- ámbito
- Edición Impresa
Mursi ensaya un equilibrio acaso imposible
Reconociendo de manera implícita este dilema, el presidente estadounidense, Barack Obama, afirmó el miércoles que las relaciones con Egipto -país que fue un fuerte aliado de Estados Unidos- eran un «trabajo en progreso» y no puede hoy ser considerado ni aliado ni enemigo.
Mursi, exintegrante del movimiento Hermanos Musulmanes, se convirtió en junio en el primer presidente egipcio elegido democráticamente tras la caída del régimen de Hosni Mubarak el año pasado.
«El Gobierno (estadounidense) le está dando mucho espacio para descifrar dónde quiere estar y dónde quiere que esté Egipto», dijo el exembajador norteamericano en El Cairo Daniel Kurtzer.
«Mubarak, cuando era presidente, hizo prosperar la idea de que era un aliado estratégico para Estados Unidos, pero creo que Mursi vería ese tipo de vínculo como una limitación», explicó.

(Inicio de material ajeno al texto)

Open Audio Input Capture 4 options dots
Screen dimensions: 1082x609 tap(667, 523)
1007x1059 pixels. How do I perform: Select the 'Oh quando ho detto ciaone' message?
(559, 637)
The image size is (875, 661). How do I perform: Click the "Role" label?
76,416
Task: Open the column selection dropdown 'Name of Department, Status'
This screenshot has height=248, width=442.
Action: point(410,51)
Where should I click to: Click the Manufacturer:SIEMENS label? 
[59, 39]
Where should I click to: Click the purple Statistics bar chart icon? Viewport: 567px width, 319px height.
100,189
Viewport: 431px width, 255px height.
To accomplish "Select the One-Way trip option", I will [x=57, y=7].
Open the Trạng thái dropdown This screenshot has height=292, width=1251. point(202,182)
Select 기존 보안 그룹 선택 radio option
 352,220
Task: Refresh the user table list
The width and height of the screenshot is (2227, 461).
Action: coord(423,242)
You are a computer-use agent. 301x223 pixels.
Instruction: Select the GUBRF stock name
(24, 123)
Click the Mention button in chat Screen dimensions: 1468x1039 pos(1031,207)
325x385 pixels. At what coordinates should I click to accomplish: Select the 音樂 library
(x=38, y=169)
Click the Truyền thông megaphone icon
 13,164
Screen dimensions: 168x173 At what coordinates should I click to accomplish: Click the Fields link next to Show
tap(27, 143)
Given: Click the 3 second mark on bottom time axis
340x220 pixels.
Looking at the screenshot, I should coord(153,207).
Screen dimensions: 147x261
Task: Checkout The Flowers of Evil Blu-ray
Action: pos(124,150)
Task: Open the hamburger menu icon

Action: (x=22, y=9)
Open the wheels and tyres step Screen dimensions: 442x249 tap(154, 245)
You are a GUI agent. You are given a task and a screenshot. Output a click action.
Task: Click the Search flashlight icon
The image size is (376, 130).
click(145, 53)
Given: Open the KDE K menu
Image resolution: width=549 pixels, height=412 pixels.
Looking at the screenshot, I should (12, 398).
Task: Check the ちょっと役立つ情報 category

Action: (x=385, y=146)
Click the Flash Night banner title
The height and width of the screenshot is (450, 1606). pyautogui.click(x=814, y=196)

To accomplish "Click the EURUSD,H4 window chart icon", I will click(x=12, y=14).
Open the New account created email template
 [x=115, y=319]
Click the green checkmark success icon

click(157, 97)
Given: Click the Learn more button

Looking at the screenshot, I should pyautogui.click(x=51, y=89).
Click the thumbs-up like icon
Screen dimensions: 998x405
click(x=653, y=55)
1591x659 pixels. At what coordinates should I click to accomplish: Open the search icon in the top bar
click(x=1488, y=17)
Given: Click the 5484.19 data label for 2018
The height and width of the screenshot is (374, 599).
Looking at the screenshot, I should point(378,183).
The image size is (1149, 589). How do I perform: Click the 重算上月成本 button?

Kurtzer argumentó que debe haber una «muestra de determinación» por parte del presidente egipcio de que no se permitirá que las manifestaciones se tornen violentas y que las embajadas de Estados Unidos estarán protegidas.
Muchos egipcios mantienen la cautela con respecto a Mursi, electo por un margen muy estrecho, y ha habido protestas durante la visita de la secretaria de Estado norteamericana, Hillary Clinton, provenientes de multitudes que alegaron que su revolución había sido «robada».
«No hay duda que sus compañeros de los Hermanos Musulmanes tienen ciertas expectativas de que Mursi va a liderar el país en base a la legislación y práctica religiosa», dijo Kurtzer.
«Cuán lejos llegue, lo que haga y las opciones que tome van a determinar las relaciones no sólo con Estados Unidos, sino con Occidente en general», agregó.
Los líderes europeos ofrecieron ayer a Egipto más de 1.000 millones de euros en ayuda durante la llegada de Mursi a Bruselas, en la primera visita a Europa desde su asunción.
Mursi está «tratando de atravesar una línea muy difícil para reposicionarse en que él no es Mubarak y que no sea visto como demasiado proestadounidense», dijo Joshua Landis, director del Centro de Estudios de Oriente Medio de la Universidad de Oklahoma. «Al mismo tiempo necesita mantener la paz con Israel y continuar con la ayuda militar que le provee Estados Unidos», indicó.
Obama señaló que Estados Unidos esperaba que El Cairo garantizara seguridad a su embajada y que de lo contrario sería «un gran problema».
Emile Hokayem, analista de Oriente Medio del Instituto Internacional de Estudios Estratégicos, dijo que Mursi tardó «una eternidad» para hacer una declaración sobre el ataque del martes, cuando miles de manifestantes arriaron la bandera de Estados Unidos de la embajada en El Cairo, en respuesta a un filme estadounidense al que acusan de mofarse del islam.
«Nosotros, los egipcios, rechazamos cualquier agresión o insulto a nuestro profeta», declaró Mursi ayer mientras llamó a la población «a no agredir a las embajadas».
«Los ataques fueron trágicos, pero en un sentido más estratégico lo que importa es la respuesta de los gobiernos libio y egipcio, y ésa será la prueba real», estimó Hokayem.